# start of EXTRACTED RECORDS

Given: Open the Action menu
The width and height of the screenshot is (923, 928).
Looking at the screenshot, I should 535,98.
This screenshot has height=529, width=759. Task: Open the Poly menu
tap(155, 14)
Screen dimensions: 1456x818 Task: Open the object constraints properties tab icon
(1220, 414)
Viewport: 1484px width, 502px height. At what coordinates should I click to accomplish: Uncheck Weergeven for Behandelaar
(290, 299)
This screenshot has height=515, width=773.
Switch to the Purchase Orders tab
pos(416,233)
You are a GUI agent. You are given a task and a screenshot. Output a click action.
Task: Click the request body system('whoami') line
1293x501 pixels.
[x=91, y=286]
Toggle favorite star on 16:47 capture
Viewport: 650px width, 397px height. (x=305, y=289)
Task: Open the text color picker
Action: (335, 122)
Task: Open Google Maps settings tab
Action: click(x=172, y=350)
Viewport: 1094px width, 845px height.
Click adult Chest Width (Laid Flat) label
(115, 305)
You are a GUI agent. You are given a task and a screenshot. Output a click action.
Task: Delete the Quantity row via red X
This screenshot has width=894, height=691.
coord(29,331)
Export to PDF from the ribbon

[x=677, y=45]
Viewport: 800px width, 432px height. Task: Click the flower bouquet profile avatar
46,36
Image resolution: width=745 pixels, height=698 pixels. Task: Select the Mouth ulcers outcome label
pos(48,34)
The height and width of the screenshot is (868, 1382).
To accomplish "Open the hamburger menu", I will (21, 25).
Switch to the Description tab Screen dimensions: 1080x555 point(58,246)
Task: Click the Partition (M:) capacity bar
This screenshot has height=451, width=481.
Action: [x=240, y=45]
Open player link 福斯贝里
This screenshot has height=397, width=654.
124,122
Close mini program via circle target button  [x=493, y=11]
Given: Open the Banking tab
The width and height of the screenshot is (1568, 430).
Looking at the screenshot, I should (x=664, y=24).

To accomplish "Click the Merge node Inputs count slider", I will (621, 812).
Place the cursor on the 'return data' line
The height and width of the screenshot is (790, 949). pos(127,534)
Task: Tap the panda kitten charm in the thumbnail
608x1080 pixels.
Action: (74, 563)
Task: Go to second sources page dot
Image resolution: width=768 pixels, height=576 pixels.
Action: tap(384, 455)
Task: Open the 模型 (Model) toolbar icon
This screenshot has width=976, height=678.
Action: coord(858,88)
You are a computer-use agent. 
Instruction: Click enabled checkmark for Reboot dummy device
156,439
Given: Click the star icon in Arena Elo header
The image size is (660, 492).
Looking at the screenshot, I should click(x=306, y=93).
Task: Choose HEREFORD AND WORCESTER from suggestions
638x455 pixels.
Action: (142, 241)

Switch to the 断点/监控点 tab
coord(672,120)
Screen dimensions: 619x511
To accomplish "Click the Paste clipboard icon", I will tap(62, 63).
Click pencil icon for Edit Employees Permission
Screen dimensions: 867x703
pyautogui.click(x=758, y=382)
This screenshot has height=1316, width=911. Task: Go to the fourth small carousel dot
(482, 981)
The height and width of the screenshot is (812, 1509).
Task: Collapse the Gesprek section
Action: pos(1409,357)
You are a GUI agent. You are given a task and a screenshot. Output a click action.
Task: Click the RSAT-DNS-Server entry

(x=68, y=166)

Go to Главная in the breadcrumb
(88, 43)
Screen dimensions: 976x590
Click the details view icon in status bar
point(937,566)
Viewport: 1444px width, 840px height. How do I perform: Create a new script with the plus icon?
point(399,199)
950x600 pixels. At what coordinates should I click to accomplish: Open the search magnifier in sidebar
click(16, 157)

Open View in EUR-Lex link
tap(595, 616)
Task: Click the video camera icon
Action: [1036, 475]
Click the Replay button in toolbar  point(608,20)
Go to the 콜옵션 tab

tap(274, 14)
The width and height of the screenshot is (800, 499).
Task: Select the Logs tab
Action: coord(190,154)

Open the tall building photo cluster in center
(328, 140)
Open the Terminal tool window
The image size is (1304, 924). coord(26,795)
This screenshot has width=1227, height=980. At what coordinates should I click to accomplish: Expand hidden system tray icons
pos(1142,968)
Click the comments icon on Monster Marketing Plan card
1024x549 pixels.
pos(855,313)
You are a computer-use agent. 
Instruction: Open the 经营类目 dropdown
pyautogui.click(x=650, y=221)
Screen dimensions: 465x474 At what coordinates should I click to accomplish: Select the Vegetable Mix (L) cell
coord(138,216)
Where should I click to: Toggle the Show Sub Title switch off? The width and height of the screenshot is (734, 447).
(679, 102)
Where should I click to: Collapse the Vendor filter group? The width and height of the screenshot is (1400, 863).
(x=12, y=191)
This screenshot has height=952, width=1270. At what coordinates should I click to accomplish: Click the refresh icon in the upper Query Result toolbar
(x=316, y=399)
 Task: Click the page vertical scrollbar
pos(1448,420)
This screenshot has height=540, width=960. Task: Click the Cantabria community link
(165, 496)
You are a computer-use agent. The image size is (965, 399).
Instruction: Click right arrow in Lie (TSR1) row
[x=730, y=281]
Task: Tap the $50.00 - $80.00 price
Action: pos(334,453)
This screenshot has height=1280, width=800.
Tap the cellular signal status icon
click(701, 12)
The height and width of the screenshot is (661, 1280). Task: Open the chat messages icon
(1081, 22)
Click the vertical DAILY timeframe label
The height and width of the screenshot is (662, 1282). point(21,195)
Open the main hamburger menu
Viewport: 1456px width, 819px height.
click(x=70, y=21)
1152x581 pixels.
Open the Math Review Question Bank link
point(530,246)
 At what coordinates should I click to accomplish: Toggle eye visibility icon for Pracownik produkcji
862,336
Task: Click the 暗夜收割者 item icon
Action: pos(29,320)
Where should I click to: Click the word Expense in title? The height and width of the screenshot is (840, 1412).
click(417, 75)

# end of EXTRACTED RECORDS

▸ DESCRIPTION OF THE TASK
Swap "GUI agent" for "screen assistant" throughout these lines and leave everything else as is.

▸ WORKED ANSWER
Given: Open the Action menu
The width and height of the screenshot is (923, 928).
Looking at the screenshot, I should 535,98.
This screenshot has height=529, width=759. Task: Open the Poly menu
tap(155, 14)
Screen dimensions: 1456x818 Task: Open the object constraints properties tab icon
(1220, 414)
Viewport: 1484px width, 502px height. At what coordinates should I click to accomplish: Uncheck Weergeven for Behandelaar
(290, 299)
This screenshot has height=515, width=773.
Switch to the Purchase Orders tab
pos(416,233)
You are a screen assistant. You are given a task and a screenshot. Output a click action.
Task: Click the request body system('whoami') line
1293x501 pixels.
[x=91, y=286]
Toggle favorite star on 16:47 capture
Viewport: 650px width, 397px height. (x=305, y=289)
Task: Open the text color picker
Action: (335, 122)
Task: Open Google Maps settings tab
Action: click(x=172, y=350)
Viewport: 1094px width, 845px height.
Click adult Chest Width (Laid Flat) label
(115, 305)
You are a screen assistant. You are given a task and a screenshot. Output a click action.
Task: Delete the Quantity row via red X
This screenshot has width=894, height=691.
coord(29,331)
Export to PDF from the ribbon

[x=677, y=45]
Viewport: 800px width, 432px height. Task: Click the flower bouquet profile avatar
46,36
Image resolution: width=745 pixels, height=698 pixels. Task: Select the Mouth ulcers outcome label
pos(48,34)
The height and width of the screenshot is (868, 1382).
To accomplish "Open the hamburger menu", I will (21, 25).
Switch to the Description tab Screen dimensions: 1080x555 point(58,246)
Task: Click the Partition (M:) capacity bar
This screenshot has height=451, width=481.
Action: [x=240, y=45]
Open player link 福斯贝里
This screenshot has height=397, width=654.
124,122
Close mini program via circle target button  [x=493, y=11]
Given: Open the Banking tab
The width and height of the screenshot is (1568, 430).
Looking at the screenshot, I should (x=664, y=24).

To accomplish "Click the Merge node Inputs count slider", I will (621, 812).
Place the cursor on the 'return data' line
The height and width of the screenshot is (790, 949). pos(127,534)
Task: Tap the panda kitten charm in the thumbnail
608x1080 pixels.
Action: (74, 563)
Task: Go to second sources page dot
Image resolution: width=768 pixels, height=576 pixels.
Action: tap(384, 455)
Task: Open the 模型 (Model) toolbar icon
This screenshot has width=976, height=678.
Action: coord(858,88)
You are a computer-use agent. 
Instruction: Click enabled checkmark for Reboot dummy device
156,439
Given: Click the star icon in Arena Elo header
The image size is (660, 492).
Looking at the screenshot, I should click(x=306, y=93).
Task: Choose HEREFORD AND WORCESTER from suggestions
638x455 pixels.
Action: (142, 241)

Switch to the 断点/监控点 tab
coord(672,120)
Screen dimensions: 619x511
To accomplish "Click the Paste clipboard icon", I will tap(62, 63).
Click pencil icon for Edit Employees Permission
Screen dimensions: 867x703
pyautogui.click(x=758, y=382)
This screenshot has height=1316, width=911. Task: Go to the fourth small carousel dot
(482, 981)
The height and width of the screenshot is (812, 1509).
Task: Collapse the Gesprek section
Action: pos(1409,357)
You are a screen assistant. You are given a task and a screenshot. Output a click action.
Task: Click the RSAT-DNS-Server entry

(x=68, y=166)

Go to Главная in the breadcrumb
(88, 43)
Screen dimensions: 976x590
Click the details view icon in status bar
point(937,566)
Viewport: 1444px width, 840px height. How do I perform: Create a new script with the plus icon?
point(399,199)
950x600 pixels. At what coordinates should I click to accomplish: Open the search magnifier in sidebar
click(16, 157)

Open View in EUR-Lex link
tap(595, 616)
Task: Click the video camera icon
Action: [1036, 475]
Click the Replay button in toolbar  point(608,20)
Go to the 콜옵션 tab

tap(274, 14)
The width and height of the screenshot is (800, 499).
Task: Select the Logs tab
Action: coord(190,154)

Open the tall building photo cluster in center
(328, 140)
Open the Terminal tool window
The image size is (1304, 924). coord(26,795)
This screenshot has width=1227, height=980. At what coordinates should I click to accomplish: Expand hidden system tray icons
pos(1142,968)
Click the comments icon on Monster Marketing Plan card
1024x549 pixels.
pos(855,313)
You are a computer-use agent. 
Instruction: Open the 经营类目 dropdown
pyautogui.click(x=650, y=221)
Screen dimensions: 465x474 At what coordinates should I click to accomplish: Select the Vegetable Mix (L) cell
coord(138,216)
Where should I click to: Toggle the Show Sub Title switch off? The width and height of the screenshot is (734, 447).
(679, 102)
Where should I click to: Collapse the Vendor filter group? The width and height of the screenshot is (1400, 863).
(x=12, y=191)
This screenshot has height=952, width=1270. At what coordinates should I click to accomplish: Click the refresh icon in the upper Query Result toolbar
(x=316, y=399)
 Task: Click the page vertical scrollbar
pos(1448,420)
This screenshot has height=540, width=960. Task: Click the Cantabria community link
(165, 496)
You are a computer-use agent. The image size is (965, 399).
Instruction: Click right arrow in Lie (TSR1) row
[x=730, y=281]
Task: Tap the $50.00 - $80.00 price
Action: pos(334,453)
This screenshot has height=1280, width=800.
Tap the cellular signal status icon
click(701, 12)
The height and width of the screenshot is (661, 1280). Task: Open the chat messages icon
(1081, 22)
Click the vertical DAILY timeframe label
The height and width of the screenshot is (662, 1282). point(21,195)
Open the main hamburger menu
Viewport: 1456px width, 819px height.
click(x=70, y=21)
1152x581 pixels.
Open the Math Review Question Bank link
point(530,246)
 At what coordinates should I click to accomplish: Toggle eye visibility icon for Pracownik produkcji
862,336
Task: Click the 暗夜收割者 item icon
Action: pos(29,320)
Where should I click to: Click the word Expense in title? The height and width of the screenshot is (840, 1412).
click(417, 75)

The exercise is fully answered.